Foley had legendary matches with and against Funk’s younger brother, Terry, the hardcore icon.
“Mick Foley had a dream of becoming a professional wrestler and never gave up fighting his way into the business he loved with unstoppable determination,” Dory Funk Jr. said. “Mick’s accomplishments in professional wrestling and as an author, actor, commentator and comedian are a tribute to his ‘never quit’ attitude and an example for all men and women in all stages of life that if you can dream it, you can do it. This will be an evening of entertainment never forgotten.”
Even though Foley is gaining traction with his comedy shows, he doesn’t expect his act to make it on Raw.
“I don’t think Raw would be the right venue for it,” Foley said. “There are always comedy elements throughout Raw, so I’m not saying I can’t play a role that is comedic, but I would never ask to have five minutes of stand-up comedy. I learned a lesson from my former tag team partner about knowing your role.
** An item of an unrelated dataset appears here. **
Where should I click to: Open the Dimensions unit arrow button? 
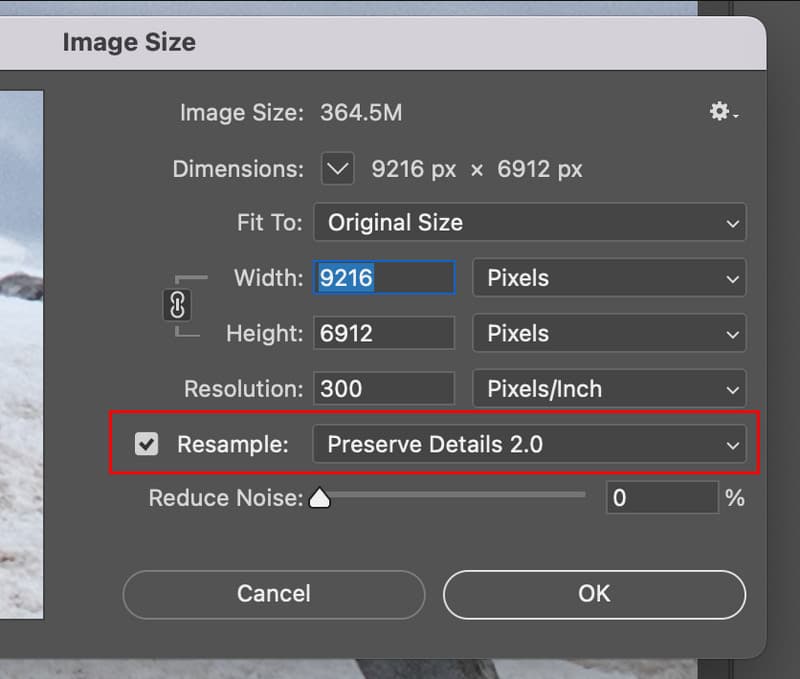click(338, 169)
“My role would not be doing stand-up on wrestling shows. After these comedy festivals, I would like to sit down with WWE and figure out ways I could utilize this form of entertainment to help a company, which is World Wrestling Entertainment.
“One of the ways I really think I can make a big difference is by taking my comedy show to the troops because WWE has such a great connection with our service members. These men and women who are in harm’s way are really the right age to get the material and kind of came of age when I was a big name in WWE. It seems like the perfect fit, so now I just have to convince a few people that it is as perfect as I think it is. If they give me the word, I’m on a plane to the mountains of Afghanistan telling stories about Al Snow.”
Believe it or not, the author who initially handwrote New York Times best sellers with a notepad and writing utensil has really taken to social networking. He uses Twitter to spread the word on his comedy shows, autograph signings, charity work and other projects.
“It’s an invaluable tool,” Foley said.